What needs to be done
Please rewrite the listing below as a numbered list, leaving out any blank lines.

Information given
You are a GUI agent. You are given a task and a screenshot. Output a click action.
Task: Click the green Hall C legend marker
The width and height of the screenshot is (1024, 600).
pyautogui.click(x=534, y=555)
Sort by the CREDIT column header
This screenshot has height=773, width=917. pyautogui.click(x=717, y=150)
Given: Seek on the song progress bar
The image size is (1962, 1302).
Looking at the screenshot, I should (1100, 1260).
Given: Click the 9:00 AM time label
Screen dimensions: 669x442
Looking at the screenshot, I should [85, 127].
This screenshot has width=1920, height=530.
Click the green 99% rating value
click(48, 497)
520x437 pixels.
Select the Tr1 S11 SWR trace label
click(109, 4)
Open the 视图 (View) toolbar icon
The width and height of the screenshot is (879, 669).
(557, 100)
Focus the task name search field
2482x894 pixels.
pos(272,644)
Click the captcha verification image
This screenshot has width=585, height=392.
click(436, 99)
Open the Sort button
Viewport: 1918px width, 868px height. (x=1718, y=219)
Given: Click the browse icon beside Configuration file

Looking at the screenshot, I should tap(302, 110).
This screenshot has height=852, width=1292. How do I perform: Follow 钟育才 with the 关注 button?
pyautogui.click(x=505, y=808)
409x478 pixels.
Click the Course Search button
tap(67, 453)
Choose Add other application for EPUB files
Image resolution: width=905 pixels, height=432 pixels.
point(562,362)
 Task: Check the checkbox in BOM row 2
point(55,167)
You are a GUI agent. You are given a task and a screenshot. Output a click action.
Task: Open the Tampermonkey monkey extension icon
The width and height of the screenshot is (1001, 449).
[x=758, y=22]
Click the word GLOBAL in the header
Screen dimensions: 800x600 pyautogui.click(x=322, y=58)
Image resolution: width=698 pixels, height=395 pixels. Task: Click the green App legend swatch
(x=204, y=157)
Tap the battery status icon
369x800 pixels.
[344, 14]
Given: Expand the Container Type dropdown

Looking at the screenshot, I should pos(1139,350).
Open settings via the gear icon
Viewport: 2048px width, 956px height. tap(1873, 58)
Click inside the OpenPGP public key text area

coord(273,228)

Complete response
1. You are a GUI agent. You are given a task and a screenshot. Output a click action.
2. Task: Click the green Hall C legend marker
3. The width and height of the screenshot is (1024, 600).
4. pyautogui.click(x=534, y=555)
5. Sort by the CREDIT column header
6. This screenshot has height=773, width=917. pyautogui.click(x=717, y=150)
7. Given: Seek on the song progress bar
8. The image size is (1962, 1302).
9. Looking at the screenshot, I should (1100, 1260).
10. Given: Click the 9:00 AM time label
11. Screen dimensions: 669x442
12. Looking at the screenshot, I should [85, 127].
13. This screenshot has width=1920, height=530.
14. Click the green 99% rating value
15. click(48, 497)
16. 520x437 pixels.
17. Select the Tr1 S11 SWR trace label
18. click(109, 4)
19. Open the 视图 (View) toolbar icon
20. The width and height of the screenshot is (879, 669).
21. (557, 100)
22. Focus the task name search field
23. 2482x894 pixels.
24. pos(272,644)
25. Click the captcha verification image
26. This screenshot has width=585, height=392.
27. click(436, 99)
28. Open the Sort button
29. Viewport: 1918px width, 868px height. (x=1718, y=219)
30. Given: Click the browse icon beside Configuration file
31. Looking at the screenshot, I should tap(302, 110).
32. This screenshot has height=852, width=1292. How do I perform: Follow 钟育才 with the 关注 button?
33. pyautogui.click(x=505, y=808)
34. 409x478 pixels.
35. Click the Course Search button
36. tap(67, 453)
37. Choose Add other application for EPUB files
38. Image resolution: width=905 pixels, height=432 pixels.
39. point(562,362)
40.  Task: Check the checkbox in BOM row 2
41. point(55,167)
42. You are a GUI agent. You are given a task and a screenshot. Output a click action.
43. Task: Open the Tampermonkey monkey extension icon
44. The width and height of the screenshot is (1001, 449).
45. [x=758, y=22]
46. Click the word GLOBAL in the header
47. Screen dimensions: 800x600 pyautogui.click(x=322, y=58)
48. Image resolution: width=698 pixels, height=395 pixels. Task: Click the green App legend swatch
49. (x=204, y=157)
50. Tap the battery status icon
51. 369x800 pixels.
52. [344, 14]
53. Given: Expand the Container Type dropdown
54. Looking at the screenshot, I should pos(1139,350).
55. Open settings via the gear icon
56. Viewport: 2048px width, 956px height. tap(1873, 58)
57. Click inside the OpenPGP public key text area
58. coord(273,228)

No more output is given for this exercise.